◆ What you need to do ◆
Output the lines from the one with "Image resolution: width=1540" to the one with "[x=1373, y=181]", inclusive, reproducing each exactly and omitting the pictures.

◆ Material supplied ◆
####################

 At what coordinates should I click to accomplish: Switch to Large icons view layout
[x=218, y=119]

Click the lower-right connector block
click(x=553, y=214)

####################

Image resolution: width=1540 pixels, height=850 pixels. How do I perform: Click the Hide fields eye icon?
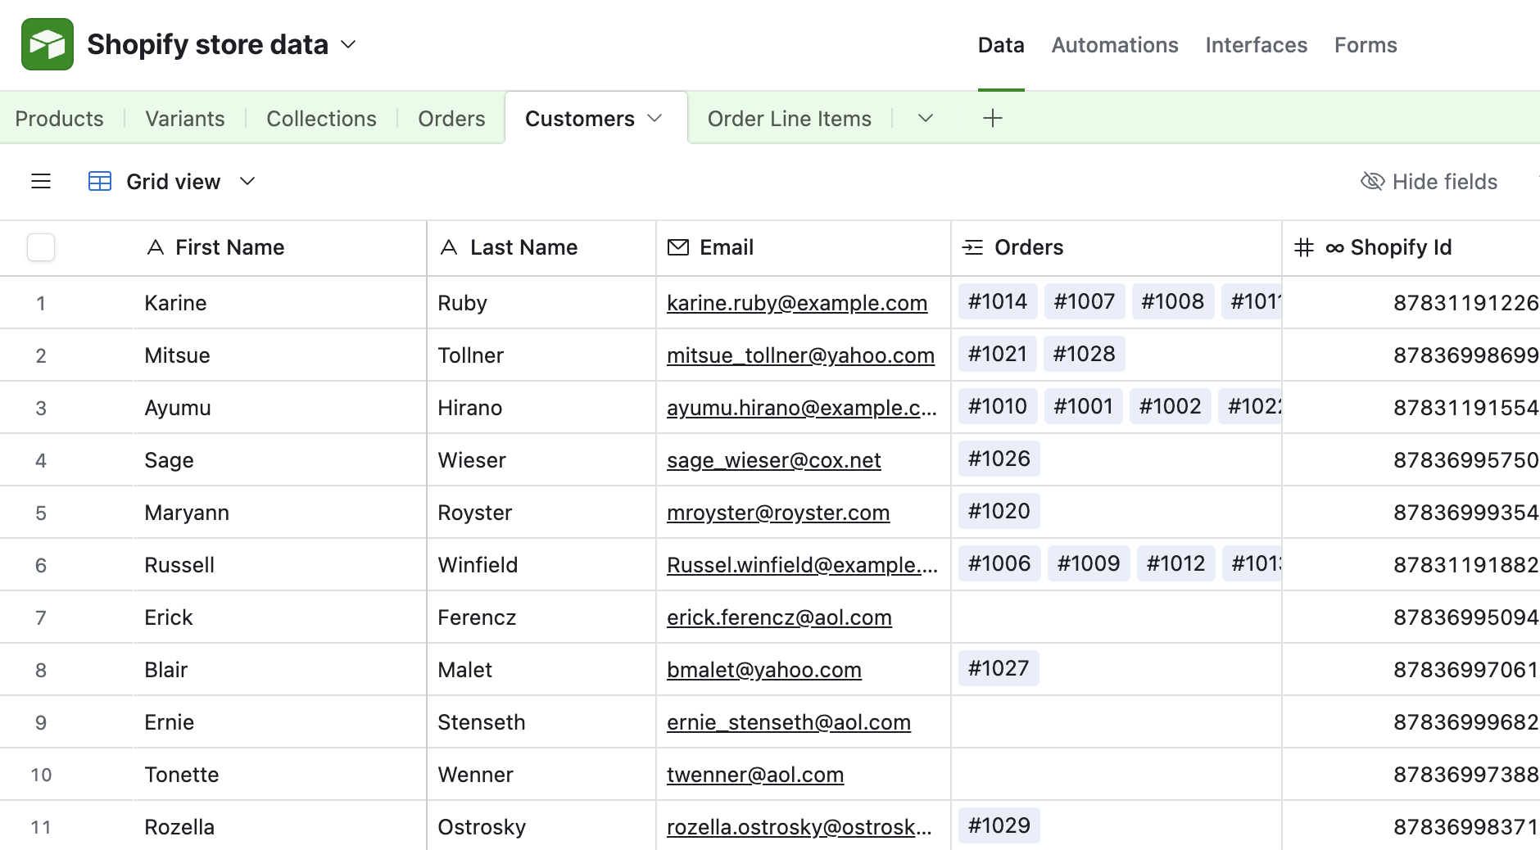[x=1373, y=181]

####################

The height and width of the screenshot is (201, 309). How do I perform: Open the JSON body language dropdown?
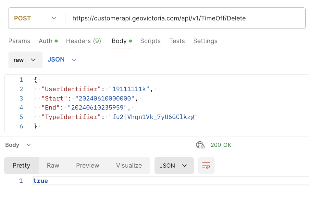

####################

◆ Task response ◆
Image resolution: width=1540 pixels, height=850 pixels. How do I perform: Click the Hide fields eye icon?
[x=1373, y=181]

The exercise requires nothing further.